> **Set of tasks**:
1 – In the page on the non central chi squared distribution, condense the paragraph beginning "Note that if" into a two-item list that keeps its main facts.
2 – Carry on with the page on the non central chi squared distribution, starting after its last sentence.

> **Reading passage**:
# Basic Statistics and Data Analysis

## Non Central Chi Squared Distribution

The Non Central Chi Squared Distribution is a generalization of the Chi Squared Distribution.
If $Y_{1} ,Y_{2} ,\cdots ,Y_{n} \sim N(0,1)$ i.e. $(Y_{i} \sim N(0,1)) \Rightarrow y_{i}^{2} \sim \psi _{i}^{2}$ and $\sum y_{i}^{2} \sim \psi _{(n)}^{2}$

If mean ($\mu$) is non-zero then $y_{i} \sim N(\mu _{i} ,1)$ i.e each $y_{i}$ has different mean
\begin{align*}
\Rightarrow  & \qquad y_i^2 \sim \psi_{1,\frac{\mu_i^2}{2}} \\
\Rightarrow  & \qquad \sum y_i^2 \sim \psi_{(n,\frac{\sum \mu_i^2}{2})} =\psi_{(n,\lambda )}^{2}
\end{align*}

Note that if $\lambda =0$ then we have central $\psi ^{2}$. If $\lambda \ne 0$ then it is non central chi squared distribution because it has no central mean (as distribution is not standard normal).

> **Supplied information**:
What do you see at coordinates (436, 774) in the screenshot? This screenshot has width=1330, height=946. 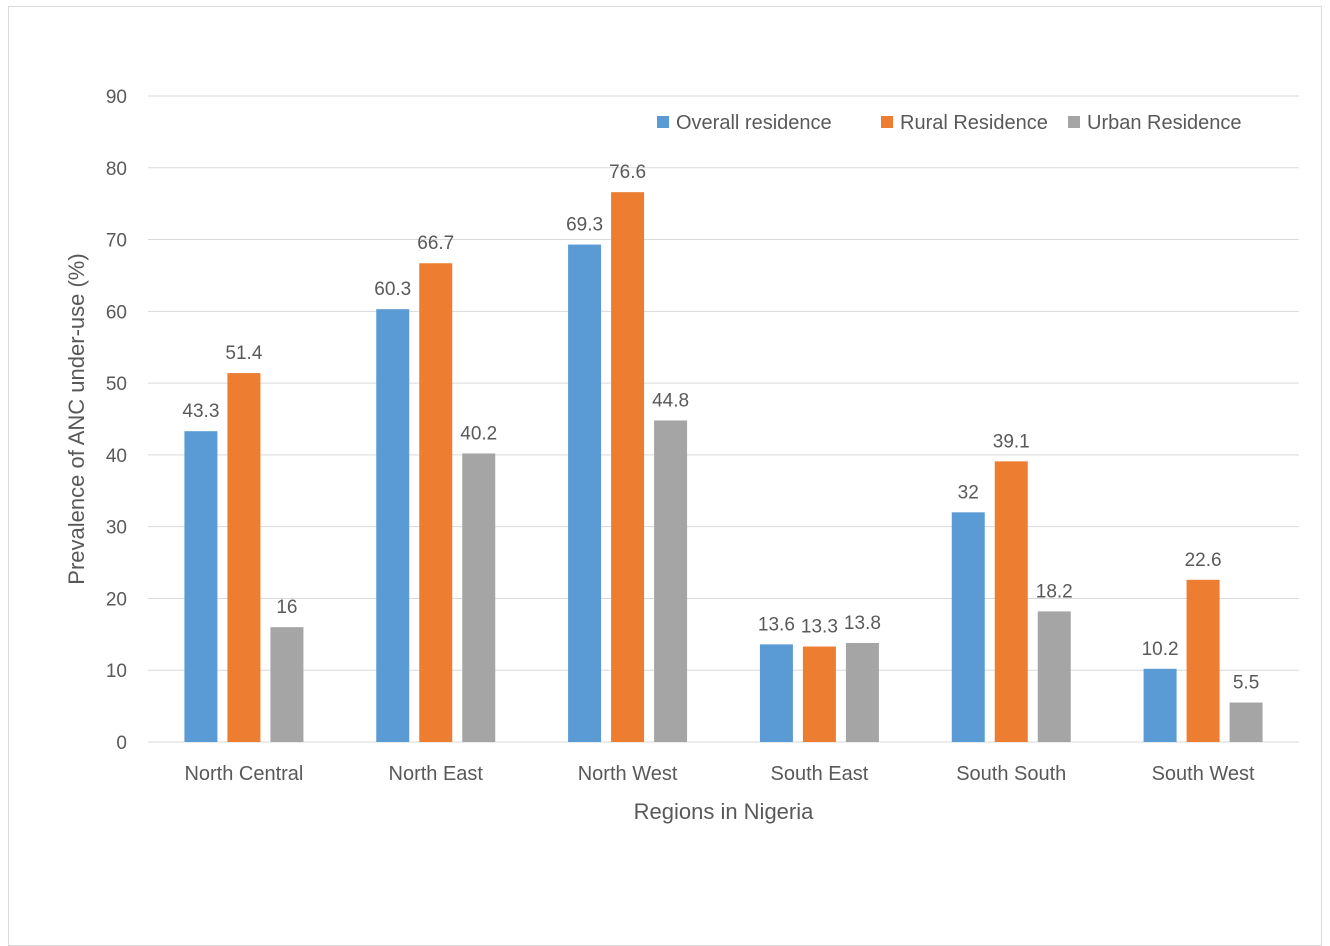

> **Results by task**:
1 –
- λ = 0: the distribution is the central chi squared.
- λ ≠ 0: the distribution is the non central chi squared, because it has no central mean (the distribution is not standard normal).

2 –
Central Chi-Square Distribution $f(x)=\frac{1}{2^{\frac{n}{2}} \left|\! {\overline{\frac{n}{2} }} \right. } \chi ^{\frac{n}{2} -1} e^{-\frac{x}{2} }; \qquad 0<x<\infty$

## Theorem:

If $Y_{1} ,Y_{2} ,\cdots ,Y_{n}$ are independent normal random variables with $E(y_{i} )=\mu _{i}$ and $V(y_{i} )=1$ then $w=\sum y_{i}^{2}$ is distributed as non central chi square with $n$ degree of freedom and non-central parameter $\lambda$, where $\lambda =\frac{\sum \mu _{i}^{2} }{2}$ and has pdf

\begin{align*}
f(w)=e^{-\lambda } \sum _{i=0}^{\infty }\left[\frac{\lambda ^{i} w^{\frac{n+2i}{2} -1} e^{-\frac{w}{2} } }{i!\, 2^{\frac{n+2i}{2} } \left|\! {\overline{\frac{n+2i}{2} }}  \right. } \right]\qquad 0\le w\le \infty
\end{align*}

## Proof:

Consider the moment generating function of $w=\sum y_{i}^{2}$

\begin{align*}
M_{w} (t)=E(e^{wt} )=E(e^{t\sum y_{i}^{2}  } ); \qquad \text{ where } y_{i} \sim N(\mu \_{i} ,1)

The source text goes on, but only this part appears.